The Government has announced $64m of assistance, initial focus has been food and health support. There is a possibility of further support, including through cash transfers. The Provincial Disaster Management Agency (PDMA) Sindh is distributing food bags to the flood-affected districts every day and are working with clusters  to complete the MIRA exercise. The NDMA has provided 15,000 tents and 25,000 more are on the way to the affected districts.  

AAI has partnered with a local NGO, HANDS, to provide emergency shelter to 100 families in Sindh Province and has healthcare professionals on standby to provide medical support if required. 

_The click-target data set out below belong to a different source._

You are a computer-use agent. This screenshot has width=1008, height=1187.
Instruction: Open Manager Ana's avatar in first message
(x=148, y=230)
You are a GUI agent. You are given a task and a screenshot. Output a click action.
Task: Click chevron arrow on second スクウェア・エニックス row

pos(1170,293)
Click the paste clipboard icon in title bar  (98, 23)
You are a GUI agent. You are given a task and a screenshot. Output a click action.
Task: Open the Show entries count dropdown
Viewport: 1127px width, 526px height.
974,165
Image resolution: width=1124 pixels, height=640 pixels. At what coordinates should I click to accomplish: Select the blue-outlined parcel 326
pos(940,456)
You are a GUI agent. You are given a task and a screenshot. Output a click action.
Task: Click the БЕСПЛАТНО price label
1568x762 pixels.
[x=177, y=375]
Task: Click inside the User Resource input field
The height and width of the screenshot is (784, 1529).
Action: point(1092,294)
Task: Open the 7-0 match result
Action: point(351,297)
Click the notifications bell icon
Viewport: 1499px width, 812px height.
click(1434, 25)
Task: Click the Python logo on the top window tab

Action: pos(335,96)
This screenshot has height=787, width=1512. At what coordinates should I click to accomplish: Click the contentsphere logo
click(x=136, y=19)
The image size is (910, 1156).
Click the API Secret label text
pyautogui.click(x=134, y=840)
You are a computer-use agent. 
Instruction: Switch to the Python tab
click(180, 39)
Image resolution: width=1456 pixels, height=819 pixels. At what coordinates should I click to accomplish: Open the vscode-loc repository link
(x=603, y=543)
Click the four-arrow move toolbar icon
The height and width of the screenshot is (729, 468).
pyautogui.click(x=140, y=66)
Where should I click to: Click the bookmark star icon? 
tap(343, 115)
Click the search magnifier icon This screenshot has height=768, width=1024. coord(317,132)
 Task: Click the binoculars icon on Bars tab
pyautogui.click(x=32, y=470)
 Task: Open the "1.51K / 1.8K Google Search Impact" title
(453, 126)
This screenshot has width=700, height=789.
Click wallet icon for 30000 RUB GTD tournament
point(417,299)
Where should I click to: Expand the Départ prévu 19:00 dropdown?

2010 - Flood Emergency Response 

Over the course of the 2010 monsoon season, Pakistan experienced the worst floods in its history. Heavy rainfall, flash floods and riverine floods combined to create a moving body of water equal in dimension to the land mass of the United Kingdom. The floods affected 84 districts out of a total of 121 districts in Pakistan, and more than 20 million people – one-tenth of Pakistan’s population – devastating villages from the Himalayas to the Arabian Sea. More than 1,700 men, women and children lost their lives, and at least 1.8 million homes were damaged or destroyed.

AAI deployed a Disaster Assessment and Response Team to coordinate with local partners on the ground and to determine the most urgent areas requiring assistance. Following the course of the flood and identifying the last affected areas in Pakistan, AAI sent its team to the most Southern Province in Pakistan to provide assistance in an area where minimal aid had been received. AAI commenced operations on providing primary healthcare to remote communities. AAI then moved to longer term programs in construction of wells and hygiene promotion. AAI worked with local grass route organisations in building their capacity in disaster risk reduction. AAI also provided recovery programs in the education sector repairing schools and providing education kits to children.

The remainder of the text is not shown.